BAB II KAJIAN PUSTAKA
2.1 Waduk Cirata Waduk Cirata merupakan salah satu waduk yang dibangun di DAS Citarum, yang pada saat pembangunannya ditunjukan sebagai pembangkit listrik. Waduk ini dibangun pada tahun 1988, berada pada ketinggian 221 m dari permukaan laut. Luasnya 6.200 hektar (ha) dengan luas tangkapan air 603.200 ha, kedalaman rata-rata 34,9 m dan volume 2.165 x 106 m3 (Garno 2002). Wilayah genangan airnya meliputi Kabupaten Cianjur, Purwakarta dan Bandung. Namun, wilayah genangan air terluas berada di Cianjur. Menurut SK Gubernur No 41 2002 fungsi utama dari waduk ini adalah sebagai Pembangkit Listrik Tenaga Air (PLTA) dan fungsi sekunder sebagai areal budidaya ikan, tranportasi air dan rekreasi. Waduk Cirata menampung berbagai jenis senyawa yang bersumber dari limbah, baik oleh aliran sungai Citarum dan anak-anak sungainya, maupun limbah yang bersumber dari kegiatan di dalam waduk sendiri (autochtonous) misalnya dari kegiatan jaring terapung yang dari tahun ke tahun cenderung meningkat (BP3U 2010). Budidaya ikan di Waduk Cirata dilakukan dengan sistem karamba jaring apung (KJA). Badan Pengelola Waduk Cirata (BPWC) mencatat, jumlah KJA di Cirata saat ini mencapai 50.000 unit jaring. Dari jumlah KJA itu, 60%-nya berada di wilayah Cianjur. Karamba Jaring apung di waduk Cirata mempunyai luas permukaan tiap petaknya 7 x 7 m2 dan kedalamnya bervariasi anatara 2-4 m, biasanya petani menggunakan 4 petak atau sama dengan 1 unit untuk budidaya ikan (Garno dan Adibrotop 1999). Jaring dibuat dari bahan polyethilen (PE) dengan mesh size (lebar mata jaring) antara 0,75-1 cm (Departemen Kelautan dan Perikanan 2003). Ikan-ikan yang dibudidayakan di Waduk Cirata antara lain ikan Oreochromis niloticus (nila), Cyprinus carpio (mas), Pangasius hypophthalmus (patin), Clarias batrachus (lele), Colossoma macropomum (bawal), dan
Barbonymus gonionotus (tawes). 5
6
2.2 Mekanisme Toksisitas pada Ikan Pengambilan (uptake) zat kimia dari lingkungan oleh makhluk hidup disebut bioakumulasi. Bioakumulasi diartikan sebagai terdapatnya bahan pencemar pada organisme dalam konsentrasi jauh lebih besar daripada konsentrasi di dalam lingkungannya karena adanya proses akumulasi.
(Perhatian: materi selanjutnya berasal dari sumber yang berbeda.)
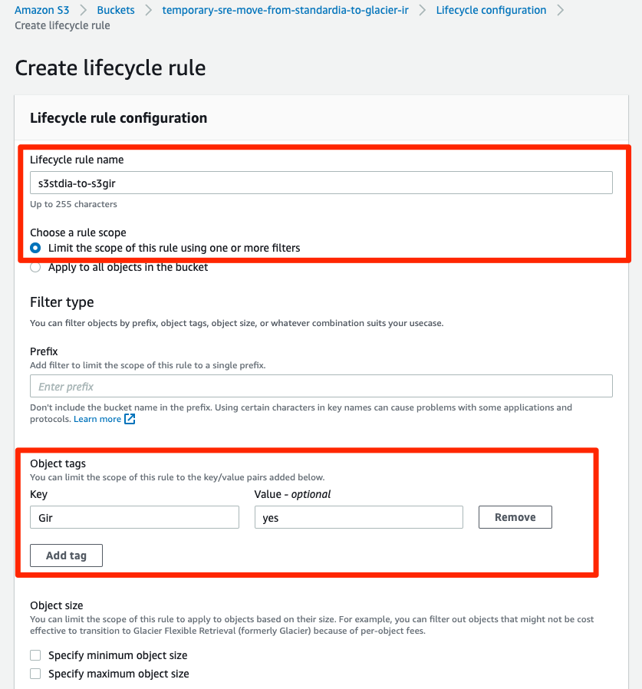Image resolution: width=642 pixels, height=689 pixels.
Task: Navigate to the Amazon S3 breadcrumb link
Action: click(x=41, y=10)
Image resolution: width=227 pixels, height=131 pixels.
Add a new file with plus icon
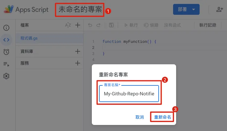78,25
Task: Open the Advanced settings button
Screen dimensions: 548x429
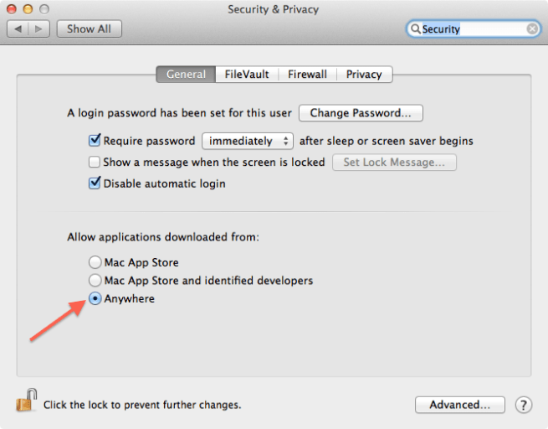Action: 459,405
Bioakumulasi dimulai dengan kapasitas racun memasuki biota. Hal ini menjadi sangat besar kemungkinannya apabila bahan asing bersifat racun (xenobiotik) tersebut presisten dalam lingkungannya. Mekanisme masuknya xenobiotik ke dalam organisme dapat lewat pernafasan atau permukaan tubuh kemudian memasuki sirkulasi darah (Soemirat 2003).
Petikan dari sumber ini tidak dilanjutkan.